▸ **Text to read**:
--------------------------------------------------

The loss of the applicant’s contribution to a home-based family business and its financial consequences to the family are not dissimilar to the financial consequences which would be suffered by an inability to undertake part-time or full-time employment as a result of imprisonment. The family unit loses a significant source of income and the capacity to service a mortgage or to pay rent. Those features do not place this case in the category of exceptional circumstances discussed in cases such as Edwards. The probable effect on family or dependants must be exceptional before it could be given substantial weight for the purposes of s 16A(2)(p) of the Crimes Act 1914 (Cth). This is not such an exceptional case. I would decline the application to adduce into evidence the affidavits of the applicant and his wife.
If, however, the evidence had been received by this Court, it would have added additional detail about the applicant’s wife’s poor state of health and one aspect of the financial hardship which the applicant and his wife will suffer as a result of his being imprisoned. The particular relevance of the evidence of her health relates to her inability to carry on the baking business on her own and without his assistance with heavy lifting and transportation. It has an additional relevance in terms of hardship to the applicant personally in knowing the difficulty his wife is experiencing without his assistance. However, there is nothing exceptional about that aspect: offenders with responsibility for the care of another often suffer the hardship and distress of knowing that imprisonment makes them unavailable to care for a loved one.
As to the financial hardship caused by the applicant’s wife’s physical inability to operate the baking business on her own, the reason the applicant did not tell his former solicitors about an existing business and allowed the sentencing judge to be told that he was a pensioner and basically unemployed are unexplained. Even now it is unclear whether the applicant and his wife were in receipt of aged, carer’s or other pensions at the time of sentence. The applicant’s inability to assist in the business will have an effect on its viability, assuming other family members are unable or unwilling to do what he did in the business. The closure of the business will have an unquantified effect on the income of the applicant and his wife, and consequences for their family if the applicant and his wife cannot pay the rent they currently pay.
The potential hardship to the applicant’s wife and family are not so exceptional as to require it to be taken into account as a specific and particular matter so as to result in a substantial reduction of the sentence which would otherwise be justified when account is taken, in a general sense, of the probable effect of the sentence upon the applicant and his family.
In conclusion, hardship to the applicant and to his wife was taken into account by the learned sentencing judge and the sentence imposed was not manifestly excessive because insufficient weight was attached to that matter. Even if account was to be taken of the additional evidence which the applicant seeks to adduce before this court, the sentence imposed was not manifestly excessive when account is taken of the hardship suffered by the applicant and his wife by reason of his imprisonment.
Timing of the plea
The second matter relied upon by the applicant in contending that the sentence imposed was manifestly excessive is the timing of the plea. The course of events, including the email exchanges between the parties on 16 October 2018, have been outlined. The applicant had many opportunities to indicate his preparedness to plead, or to actually plead, to counts 1 and 2. The indictment charging those offences was presented on 5 October 2016. The applicant’s argument depends upon the contention that his pleas were entered at the first reasonable opportunity.

--------------------------------------------------

▸ **Records supplied**:
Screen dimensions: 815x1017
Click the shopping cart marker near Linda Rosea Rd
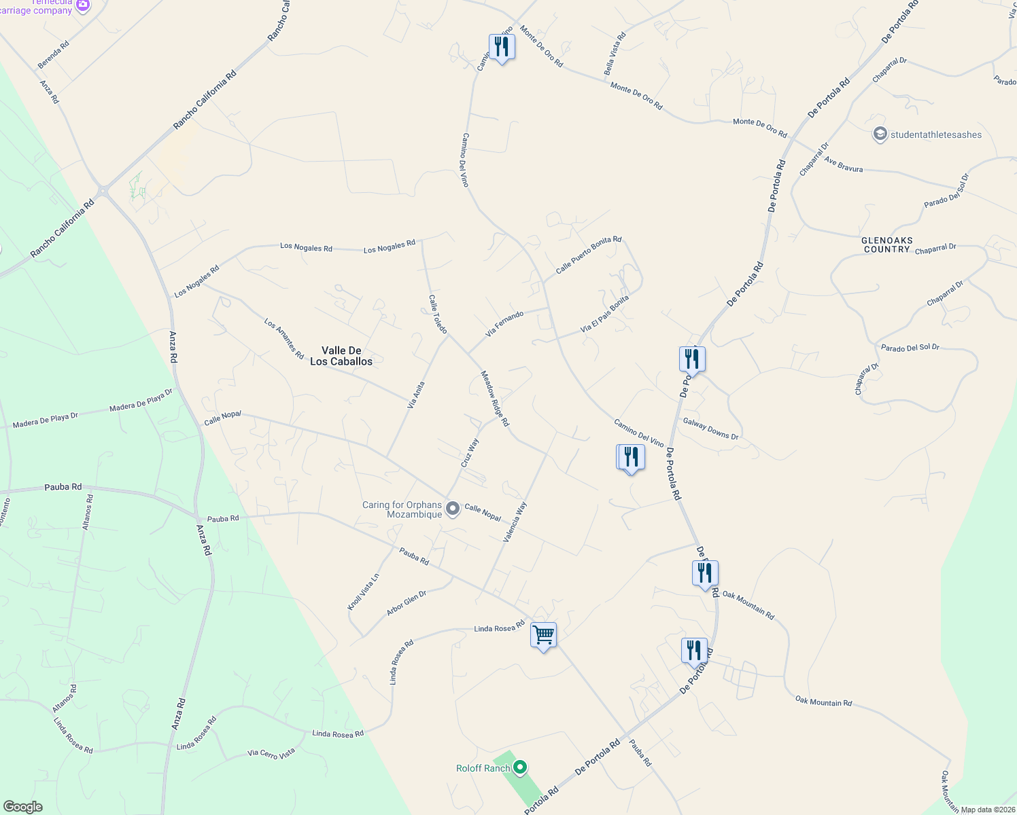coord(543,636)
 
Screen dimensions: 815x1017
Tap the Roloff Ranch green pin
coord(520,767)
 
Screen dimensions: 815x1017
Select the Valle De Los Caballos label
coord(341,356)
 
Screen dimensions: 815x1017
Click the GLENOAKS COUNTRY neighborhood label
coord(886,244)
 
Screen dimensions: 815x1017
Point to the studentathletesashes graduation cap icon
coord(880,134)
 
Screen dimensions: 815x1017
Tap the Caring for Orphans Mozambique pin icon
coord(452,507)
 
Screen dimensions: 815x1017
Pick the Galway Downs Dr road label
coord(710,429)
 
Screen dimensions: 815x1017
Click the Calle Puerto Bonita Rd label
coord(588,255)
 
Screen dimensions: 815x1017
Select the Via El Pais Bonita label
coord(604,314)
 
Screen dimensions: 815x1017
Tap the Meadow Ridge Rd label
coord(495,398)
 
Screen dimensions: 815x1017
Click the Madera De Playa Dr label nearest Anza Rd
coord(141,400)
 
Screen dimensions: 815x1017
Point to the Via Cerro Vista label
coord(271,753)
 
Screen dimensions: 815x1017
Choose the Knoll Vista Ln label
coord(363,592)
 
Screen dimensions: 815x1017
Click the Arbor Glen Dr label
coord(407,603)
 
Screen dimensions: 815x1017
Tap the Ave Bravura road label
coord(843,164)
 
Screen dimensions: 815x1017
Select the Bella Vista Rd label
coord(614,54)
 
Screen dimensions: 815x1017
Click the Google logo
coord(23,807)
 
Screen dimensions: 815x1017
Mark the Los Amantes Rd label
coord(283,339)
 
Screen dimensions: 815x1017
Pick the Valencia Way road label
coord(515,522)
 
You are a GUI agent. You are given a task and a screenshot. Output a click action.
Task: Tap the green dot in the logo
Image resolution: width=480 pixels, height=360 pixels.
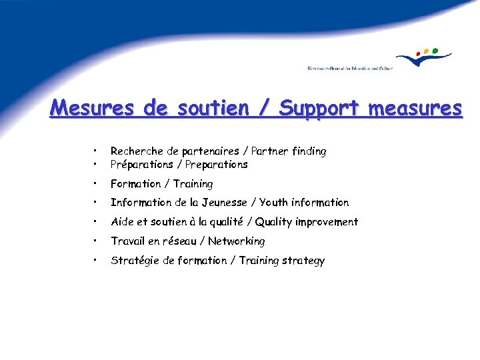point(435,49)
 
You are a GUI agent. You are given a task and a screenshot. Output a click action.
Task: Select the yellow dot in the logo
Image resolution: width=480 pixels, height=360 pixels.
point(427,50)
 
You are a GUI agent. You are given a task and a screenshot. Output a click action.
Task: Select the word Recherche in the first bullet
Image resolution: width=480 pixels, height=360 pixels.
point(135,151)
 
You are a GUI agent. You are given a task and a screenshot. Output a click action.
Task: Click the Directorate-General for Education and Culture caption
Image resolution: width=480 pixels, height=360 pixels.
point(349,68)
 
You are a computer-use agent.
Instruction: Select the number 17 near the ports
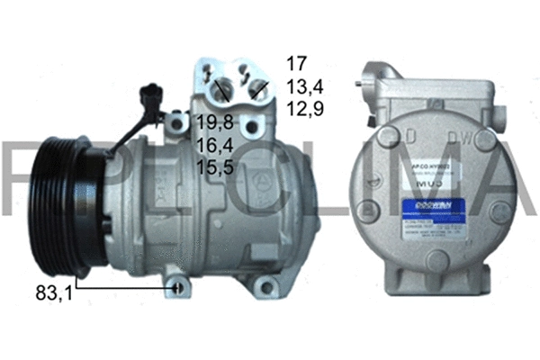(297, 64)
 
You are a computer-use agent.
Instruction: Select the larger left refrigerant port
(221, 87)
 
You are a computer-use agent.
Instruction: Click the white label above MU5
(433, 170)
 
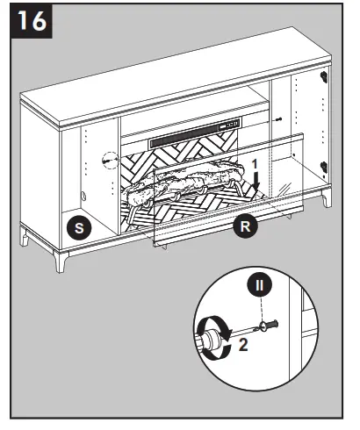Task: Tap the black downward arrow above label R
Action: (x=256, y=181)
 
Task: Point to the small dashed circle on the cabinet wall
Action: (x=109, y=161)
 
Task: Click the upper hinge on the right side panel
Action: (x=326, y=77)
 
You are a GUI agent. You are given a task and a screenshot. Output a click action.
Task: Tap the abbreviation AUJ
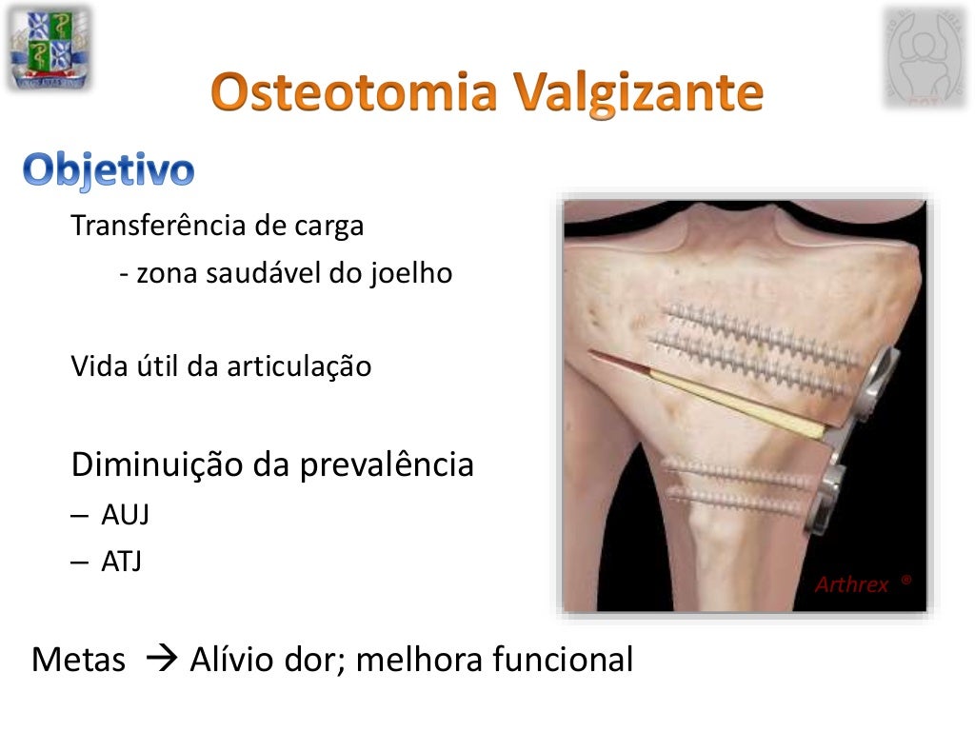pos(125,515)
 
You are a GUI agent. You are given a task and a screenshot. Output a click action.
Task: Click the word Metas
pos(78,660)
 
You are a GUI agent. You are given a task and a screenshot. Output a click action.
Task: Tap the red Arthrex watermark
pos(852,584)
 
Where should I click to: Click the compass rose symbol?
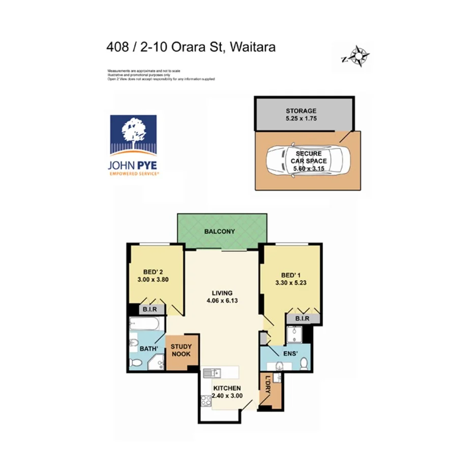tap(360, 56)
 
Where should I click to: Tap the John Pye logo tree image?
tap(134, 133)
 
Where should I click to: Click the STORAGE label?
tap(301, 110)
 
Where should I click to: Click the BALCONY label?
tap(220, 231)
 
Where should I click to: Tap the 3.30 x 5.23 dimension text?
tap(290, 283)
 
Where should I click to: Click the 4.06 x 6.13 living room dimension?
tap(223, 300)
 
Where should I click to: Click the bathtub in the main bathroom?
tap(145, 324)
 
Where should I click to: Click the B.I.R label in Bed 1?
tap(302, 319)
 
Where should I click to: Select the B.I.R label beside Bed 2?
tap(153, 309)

--------------------------------------------------

▸ **Tasks to complete**:
(a) In the judgment excerpt, on what date was the indictment charging counts 1 and 2 presented?
(b) Print the part of the judgment excerpt that begins at the words "As to the financial" and stops after "they currently pay.".
(c) Does each statement below agree with the judgment excerpt? Answer yes or no for each, quoting the deciding words.
(i) The sentencing judge was told that the applicant was a pensioner and basically unemployed.
(ii) The court admitted the affidavits of the applicant and his wife into evidence.
(iii) The applicant's wife needed his help with heavy lifting and transportation to run the baking business.

▸ **Responses per task**:
(a) 5 October 2016

(b)
As to the financial hardship caused by the applicant’s wife’s physical inability to operate the baking business on her own, the reason the applicant did not tell his former solicitors about an existing business and allowed the sentencing judge to be told that he was a pensioner and basically unemployed are unexplained. Even now it is unclear whether the applicant and his wife were in receipt of aged, carer’s or other pensions at the time of sentence. The applicant’s inability to assist in the business will have an effect on its viability, assuming other family members are unable or unwilling to do what he did in the business. The closure of the business will have an unquantified effect on the income of the applicant and his wife, and consequences for their family if the applicant and his wife cannot pay the rent they currently pay.

(c)
(i) Yes: "allowed the sentencing judge to be told that he was a pensioner and basically unemployed"
(ii) No: "I would decline the application to adduce into evidence the affidavits of the applicant and his wife."
(iii) Yes: "her inability to carry on the baking business on her own and without his assistance with heavy lifting and transportation"